> **Your goal**
Taking the line with "The width and height of the screenshot is (868, 469)." as the first and the line with "The width and height of the screenshot is (868, 429)." as the last, set down the lines below exactly, pictures excluded.

> **The data**

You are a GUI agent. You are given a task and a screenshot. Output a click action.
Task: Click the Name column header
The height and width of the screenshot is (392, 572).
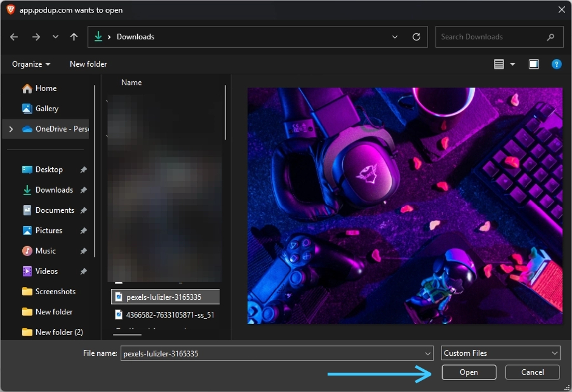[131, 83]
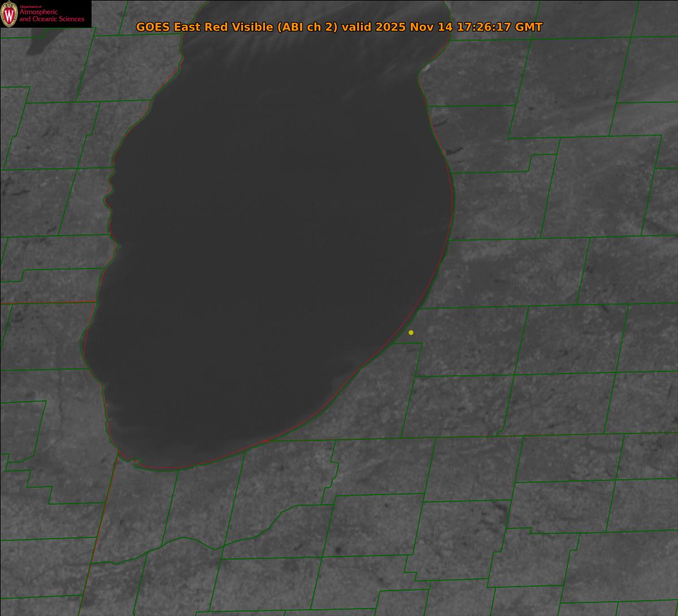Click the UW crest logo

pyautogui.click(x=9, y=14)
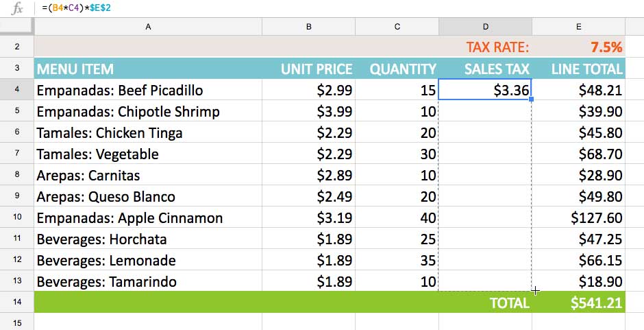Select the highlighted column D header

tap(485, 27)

==

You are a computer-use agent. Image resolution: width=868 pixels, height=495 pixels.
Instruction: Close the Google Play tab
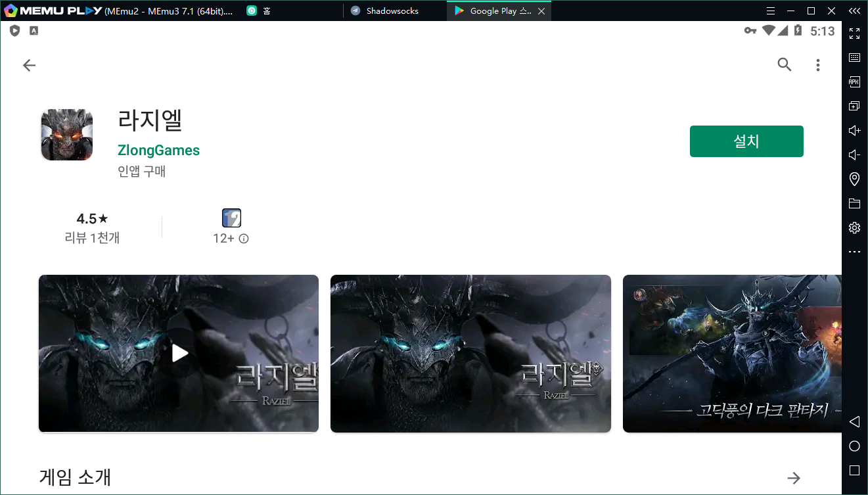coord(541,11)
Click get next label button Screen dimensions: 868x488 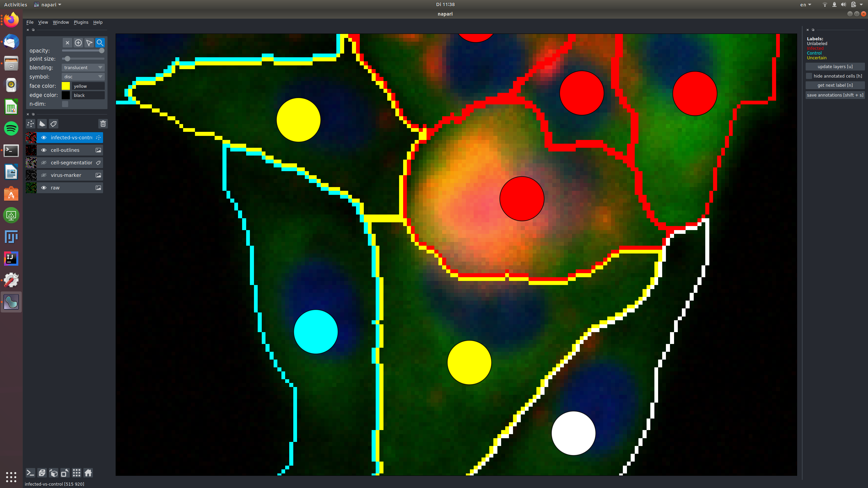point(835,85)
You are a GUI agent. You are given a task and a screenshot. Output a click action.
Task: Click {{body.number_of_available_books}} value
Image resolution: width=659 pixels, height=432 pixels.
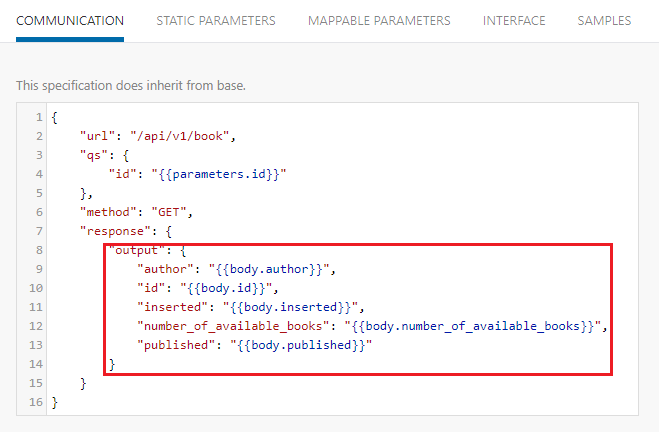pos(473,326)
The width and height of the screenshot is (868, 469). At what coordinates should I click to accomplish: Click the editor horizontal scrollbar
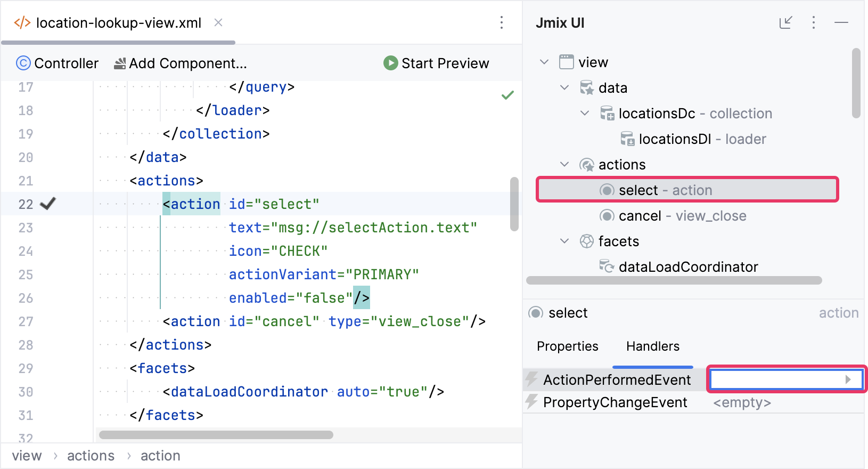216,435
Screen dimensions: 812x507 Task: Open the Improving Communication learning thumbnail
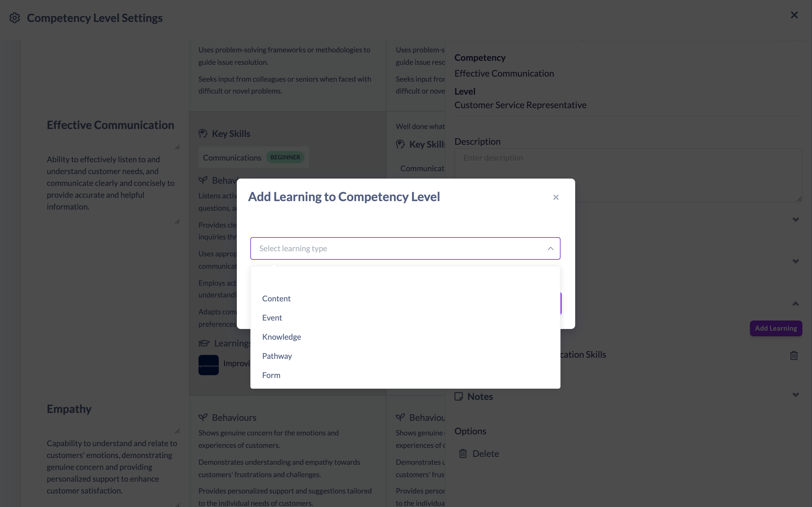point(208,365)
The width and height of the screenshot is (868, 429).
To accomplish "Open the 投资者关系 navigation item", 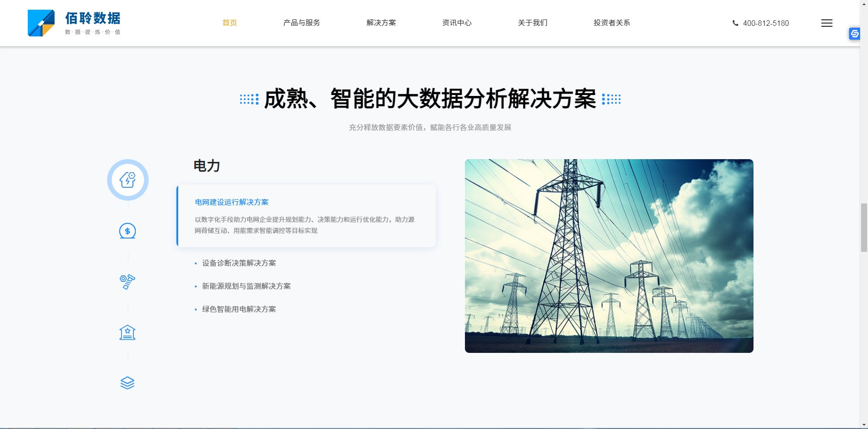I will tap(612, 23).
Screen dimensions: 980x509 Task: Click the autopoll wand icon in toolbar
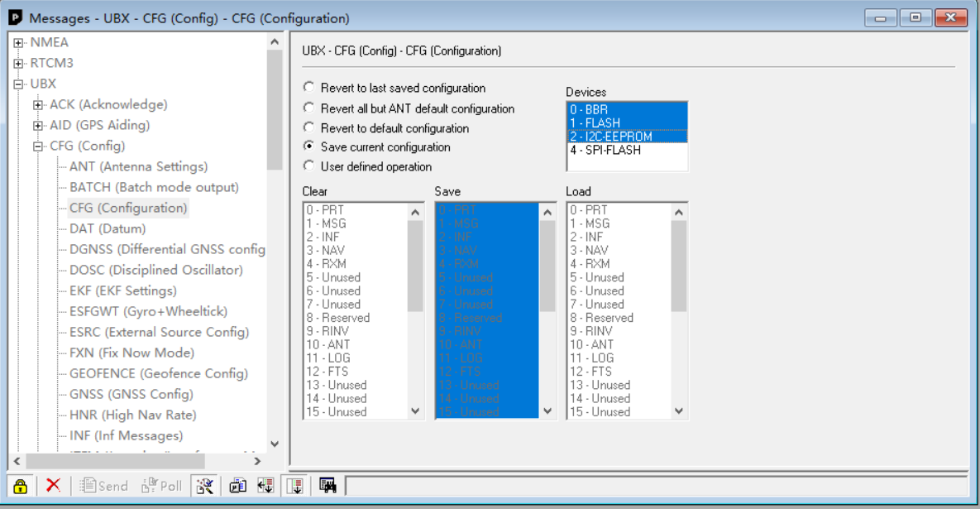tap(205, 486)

> **Final answer**
The width and height of the screenshot is (868, 469). At what coordinates should I click to accomplish: Click the editor horizontal scrollbar
216,435
Screen dimensions: 812x507 Task: Open the Improving Communication learning thumbnail
point(208,365)
The width and height of the screenshot is (868, 429).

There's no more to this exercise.